Compare a regulação de genes procarióticos e eucarióticos

Para entender como a expressão gênica é regulada, devemos primeiro entender como um gene codifica uma proteína funcional em uma célula. O processo ocorre em células procarióticas e eucarióticas, apenas de maneiras ligeiramente diferentes.

Organismos procarióticos são organismos unicelulares que carecem de um núcleo celular e, portanto, seu DNA flutua livremente no citoplasma da célula. Para sintetizar uma proteína, os processos de transcrição e tradução ocorrem quase simultaneamente. Quando a proteína resultante não é mais necessária, a transcrição para. Como resultado, o principal método para controlar que tipo de proteína e quanto de cada proteína é expressa em uma célula procariótica é o regulação da transcrição de DNA. Todas as etapas subsequentes ocorrem automaticamente. Quando mais proteína é necessária, ocorre mais transcrição. Portanto, em células procarióticas, o controle da expressão gênica ocorre principalmente no nível transcricional.

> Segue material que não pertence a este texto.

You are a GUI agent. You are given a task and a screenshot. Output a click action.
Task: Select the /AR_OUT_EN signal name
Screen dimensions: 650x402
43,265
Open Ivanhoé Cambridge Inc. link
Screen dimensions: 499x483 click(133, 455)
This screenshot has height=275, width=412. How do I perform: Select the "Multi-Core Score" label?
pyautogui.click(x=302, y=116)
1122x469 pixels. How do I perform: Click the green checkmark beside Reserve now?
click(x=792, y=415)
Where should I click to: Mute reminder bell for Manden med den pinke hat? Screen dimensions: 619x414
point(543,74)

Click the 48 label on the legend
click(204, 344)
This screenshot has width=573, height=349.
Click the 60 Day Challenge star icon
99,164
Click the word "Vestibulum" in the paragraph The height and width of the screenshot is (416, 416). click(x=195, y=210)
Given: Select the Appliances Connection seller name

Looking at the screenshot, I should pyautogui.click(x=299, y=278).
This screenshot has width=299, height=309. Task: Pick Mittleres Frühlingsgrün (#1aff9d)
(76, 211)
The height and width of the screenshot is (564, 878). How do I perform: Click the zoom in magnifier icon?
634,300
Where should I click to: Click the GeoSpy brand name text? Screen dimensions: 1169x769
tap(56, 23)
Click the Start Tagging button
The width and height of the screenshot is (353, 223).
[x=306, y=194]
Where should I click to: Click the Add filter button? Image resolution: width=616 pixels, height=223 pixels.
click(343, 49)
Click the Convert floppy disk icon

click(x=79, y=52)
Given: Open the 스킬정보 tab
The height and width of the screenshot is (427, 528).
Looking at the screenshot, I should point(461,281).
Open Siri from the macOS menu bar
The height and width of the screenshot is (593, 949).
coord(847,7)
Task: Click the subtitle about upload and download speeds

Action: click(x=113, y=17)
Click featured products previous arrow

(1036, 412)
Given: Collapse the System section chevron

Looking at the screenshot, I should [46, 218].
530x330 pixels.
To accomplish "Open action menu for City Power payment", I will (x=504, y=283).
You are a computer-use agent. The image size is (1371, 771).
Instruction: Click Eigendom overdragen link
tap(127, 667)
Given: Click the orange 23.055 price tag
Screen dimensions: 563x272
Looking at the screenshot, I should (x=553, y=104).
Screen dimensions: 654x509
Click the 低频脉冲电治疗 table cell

Células eucarióticas, em contraste, têm organelas intracelulares que aumentam sua complexidade. Em células eucarióticas, o DNA está contido dentro do núcleo da célula e lá é transcrito em RNA. O RNA recém-sintetizado é então transportado para fora do núcleo para o citoplasma, onde os ribossomos traduzem o RNA em proteína. Os processos de transcrição e tradução são fisicamente separados pela membrana nuclear; a transcrição ocorre apenas dentro do núcleo, e a tradução ocorre apenas fora do núcleo no citoplasma. A regulação da expressão gênica pode ocorrer em todas as fases do processo (Figura 1). A regulação pode ocorrer quando o DNA é desenrolado e solto dos nucleossomos para ligar os fatores de transcrição (epigenético nível), quando o RNA é transcrito (nível de transcrição), quando o RNA é processado e exportado para o citoplasma após ser transcrito (pós-transcricional nível), quando o RNA é traduzido em proteína (nível de tradução), ou após a proteína ter sido feita (pós-tradução nível).

As diferenças na regulação da expressão gênica entre procariotos e eucariotos estão resumidas na Tabela 1. A regulação da expressão gênica nesses tipos de organismos é discutida em detalhes nas seções subsequentes.

Tabela 1. Diferenças na regulação da expressão gênica de organismos procarióticos e eucarióticos
Organismos procarióticosOrganismos eucarióticos
Falta núcleoContém núcleo
DNA é encontrado no citoplasmaO DNA está confinado ao compartimento nuclear
A transcrição de RNA e a formação de proteínas ocorrem quase simultaneamenteA transcrição do RNA ocorre antes da formação da proteína e ocorre no núcleo. A tradução de RNA em proteína ocorre no citoplasma.
A expressão do gene é regulada principalmente no nível transcricionalA expressão gênica é regulada em vários níveis (epigenético, transcricional, transporte nuclear, pós-transcricional, translacional e pós-tradução)

Questões Práticas

O controle da expressão gênica em células eucarióticas ocorre em que nível (is)?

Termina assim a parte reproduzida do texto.